**PROBLEM:**
Within the entries below, find the portion that opens with the line containing "This screenshot has height=886, width=1200." and closes with the line containing "Select the Radio". Retype that portion exactly and only.

**ENTRIES SUPPLIED:**
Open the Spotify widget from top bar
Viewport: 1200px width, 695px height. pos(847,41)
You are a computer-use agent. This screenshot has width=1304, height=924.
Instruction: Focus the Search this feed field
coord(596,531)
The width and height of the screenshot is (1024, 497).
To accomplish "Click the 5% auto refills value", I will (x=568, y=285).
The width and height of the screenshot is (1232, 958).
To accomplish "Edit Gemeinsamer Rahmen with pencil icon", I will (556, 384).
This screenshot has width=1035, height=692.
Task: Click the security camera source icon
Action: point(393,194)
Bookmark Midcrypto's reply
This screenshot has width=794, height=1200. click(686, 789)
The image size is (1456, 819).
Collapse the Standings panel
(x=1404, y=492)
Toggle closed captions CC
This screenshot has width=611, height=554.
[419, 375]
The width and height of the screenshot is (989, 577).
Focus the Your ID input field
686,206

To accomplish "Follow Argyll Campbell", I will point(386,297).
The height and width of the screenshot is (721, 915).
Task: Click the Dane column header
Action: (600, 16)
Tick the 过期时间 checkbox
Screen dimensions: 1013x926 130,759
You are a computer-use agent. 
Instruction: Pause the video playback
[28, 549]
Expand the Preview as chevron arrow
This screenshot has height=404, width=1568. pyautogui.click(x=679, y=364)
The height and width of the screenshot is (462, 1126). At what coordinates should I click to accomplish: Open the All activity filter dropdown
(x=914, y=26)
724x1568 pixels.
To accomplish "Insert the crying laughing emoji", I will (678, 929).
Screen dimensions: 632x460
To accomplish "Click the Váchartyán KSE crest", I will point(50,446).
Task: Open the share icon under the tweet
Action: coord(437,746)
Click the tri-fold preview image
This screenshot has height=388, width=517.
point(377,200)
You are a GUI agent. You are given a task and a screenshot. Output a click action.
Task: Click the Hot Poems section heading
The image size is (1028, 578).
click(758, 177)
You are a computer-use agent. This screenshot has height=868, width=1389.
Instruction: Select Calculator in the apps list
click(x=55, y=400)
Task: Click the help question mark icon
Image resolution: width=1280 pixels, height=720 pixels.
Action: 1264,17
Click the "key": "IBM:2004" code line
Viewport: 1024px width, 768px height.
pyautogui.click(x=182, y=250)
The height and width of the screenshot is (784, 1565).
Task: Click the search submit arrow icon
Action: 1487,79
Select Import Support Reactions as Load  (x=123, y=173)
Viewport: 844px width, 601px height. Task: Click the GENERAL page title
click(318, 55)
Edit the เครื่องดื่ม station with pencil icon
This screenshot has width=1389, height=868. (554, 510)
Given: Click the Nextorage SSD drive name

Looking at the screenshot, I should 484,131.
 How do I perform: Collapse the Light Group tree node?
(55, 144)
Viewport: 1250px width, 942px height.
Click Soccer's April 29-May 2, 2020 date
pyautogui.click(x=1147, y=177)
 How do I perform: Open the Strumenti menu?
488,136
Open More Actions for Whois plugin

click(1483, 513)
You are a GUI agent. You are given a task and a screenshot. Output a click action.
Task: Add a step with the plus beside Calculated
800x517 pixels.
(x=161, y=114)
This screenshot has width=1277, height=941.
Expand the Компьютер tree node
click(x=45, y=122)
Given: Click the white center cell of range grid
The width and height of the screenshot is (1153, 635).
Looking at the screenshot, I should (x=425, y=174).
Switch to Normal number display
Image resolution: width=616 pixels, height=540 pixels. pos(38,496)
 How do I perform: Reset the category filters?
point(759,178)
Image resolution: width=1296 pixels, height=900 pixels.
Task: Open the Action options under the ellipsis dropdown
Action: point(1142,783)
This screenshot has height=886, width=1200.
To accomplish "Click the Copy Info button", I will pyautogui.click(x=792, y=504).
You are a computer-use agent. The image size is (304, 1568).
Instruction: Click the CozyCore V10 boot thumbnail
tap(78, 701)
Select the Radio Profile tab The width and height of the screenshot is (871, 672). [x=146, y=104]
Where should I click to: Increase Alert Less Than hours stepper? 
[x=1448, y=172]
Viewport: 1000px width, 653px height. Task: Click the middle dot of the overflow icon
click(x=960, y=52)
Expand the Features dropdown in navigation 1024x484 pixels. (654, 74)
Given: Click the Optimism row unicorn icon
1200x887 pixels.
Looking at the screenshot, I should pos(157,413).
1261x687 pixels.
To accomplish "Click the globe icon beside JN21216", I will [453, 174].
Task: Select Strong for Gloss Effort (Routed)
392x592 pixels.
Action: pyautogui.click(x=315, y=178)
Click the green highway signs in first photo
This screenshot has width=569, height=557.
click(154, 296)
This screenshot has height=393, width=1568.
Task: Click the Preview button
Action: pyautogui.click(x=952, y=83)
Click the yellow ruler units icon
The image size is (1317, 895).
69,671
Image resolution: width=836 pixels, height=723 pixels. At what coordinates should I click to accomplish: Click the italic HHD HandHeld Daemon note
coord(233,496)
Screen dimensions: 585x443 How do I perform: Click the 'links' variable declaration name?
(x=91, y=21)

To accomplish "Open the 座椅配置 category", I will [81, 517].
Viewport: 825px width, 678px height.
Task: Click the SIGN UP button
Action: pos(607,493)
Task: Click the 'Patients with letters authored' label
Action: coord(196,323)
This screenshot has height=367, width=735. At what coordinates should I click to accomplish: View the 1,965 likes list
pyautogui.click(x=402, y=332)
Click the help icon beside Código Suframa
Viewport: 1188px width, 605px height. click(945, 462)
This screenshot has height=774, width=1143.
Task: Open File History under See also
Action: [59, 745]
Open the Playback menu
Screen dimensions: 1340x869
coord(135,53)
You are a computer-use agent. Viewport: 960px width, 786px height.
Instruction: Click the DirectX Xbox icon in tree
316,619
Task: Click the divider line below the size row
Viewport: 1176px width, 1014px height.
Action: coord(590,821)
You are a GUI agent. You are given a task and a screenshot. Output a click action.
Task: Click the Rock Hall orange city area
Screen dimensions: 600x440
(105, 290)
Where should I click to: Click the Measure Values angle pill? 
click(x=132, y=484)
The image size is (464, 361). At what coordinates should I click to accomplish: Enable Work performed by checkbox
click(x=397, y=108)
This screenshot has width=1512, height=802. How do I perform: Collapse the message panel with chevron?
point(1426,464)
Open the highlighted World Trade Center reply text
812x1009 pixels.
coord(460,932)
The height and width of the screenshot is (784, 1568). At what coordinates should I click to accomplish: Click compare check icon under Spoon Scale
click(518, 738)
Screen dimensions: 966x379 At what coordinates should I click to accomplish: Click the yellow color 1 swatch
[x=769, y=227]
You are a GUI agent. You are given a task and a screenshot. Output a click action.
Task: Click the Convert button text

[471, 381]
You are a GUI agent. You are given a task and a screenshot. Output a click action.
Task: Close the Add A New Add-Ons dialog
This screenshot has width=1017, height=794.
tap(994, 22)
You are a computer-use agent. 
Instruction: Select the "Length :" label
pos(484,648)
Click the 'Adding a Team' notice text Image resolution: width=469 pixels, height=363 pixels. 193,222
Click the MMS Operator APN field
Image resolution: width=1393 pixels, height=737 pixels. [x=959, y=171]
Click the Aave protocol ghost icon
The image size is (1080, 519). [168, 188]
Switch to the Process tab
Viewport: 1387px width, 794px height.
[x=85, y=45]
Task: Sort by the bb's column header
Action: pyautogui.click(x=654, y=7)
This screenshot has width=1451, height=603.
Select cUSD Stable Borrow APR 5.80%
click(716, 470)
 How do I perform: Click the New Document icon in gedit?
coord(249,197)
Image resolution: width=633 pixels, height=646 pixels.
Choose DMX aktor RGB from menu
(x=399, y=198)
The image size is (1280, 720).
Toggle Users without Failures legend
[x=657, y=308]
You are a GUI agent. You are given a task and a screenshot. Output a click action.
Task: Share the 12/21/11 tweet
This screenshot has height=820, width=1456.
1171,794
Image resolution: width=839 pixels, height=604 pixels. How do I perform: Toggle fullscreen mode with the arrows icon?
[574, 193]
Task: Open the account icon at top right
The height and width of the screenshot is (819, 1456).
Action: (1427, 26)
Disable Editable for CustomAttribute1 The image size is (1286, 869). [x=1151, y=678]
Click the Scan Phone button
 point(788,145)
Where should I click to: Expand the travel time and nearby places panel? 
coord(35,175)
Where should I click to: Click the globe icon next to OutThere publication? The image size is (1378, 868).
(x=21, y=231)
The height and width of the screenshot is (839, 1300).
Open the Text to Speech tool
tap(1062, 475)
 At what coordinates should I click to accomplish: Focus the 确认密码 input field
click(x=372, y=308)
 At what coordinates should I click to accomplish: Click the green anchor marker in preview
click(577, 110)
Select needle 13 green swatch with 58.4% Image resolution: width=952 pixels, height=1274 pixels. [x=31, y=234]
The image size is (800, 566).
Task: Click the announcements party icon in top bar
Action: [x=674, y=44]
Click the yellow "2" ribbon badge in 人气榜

**SOLUTION FOR THIS EXERCISE:**
This screenshot has height=886, width=1200.
To accomplish "Click the Copy Info button", I will pyautogui.click(x=792, y=504).
You are a computer-use agent. The image size is (304, 1568).
Instruction: Click the CozyCore V10 boot thumbnail
tap(78, 701)
Select the Radio Profile tab The width and height of the screenshot is (871, 672). [x=146, y=104]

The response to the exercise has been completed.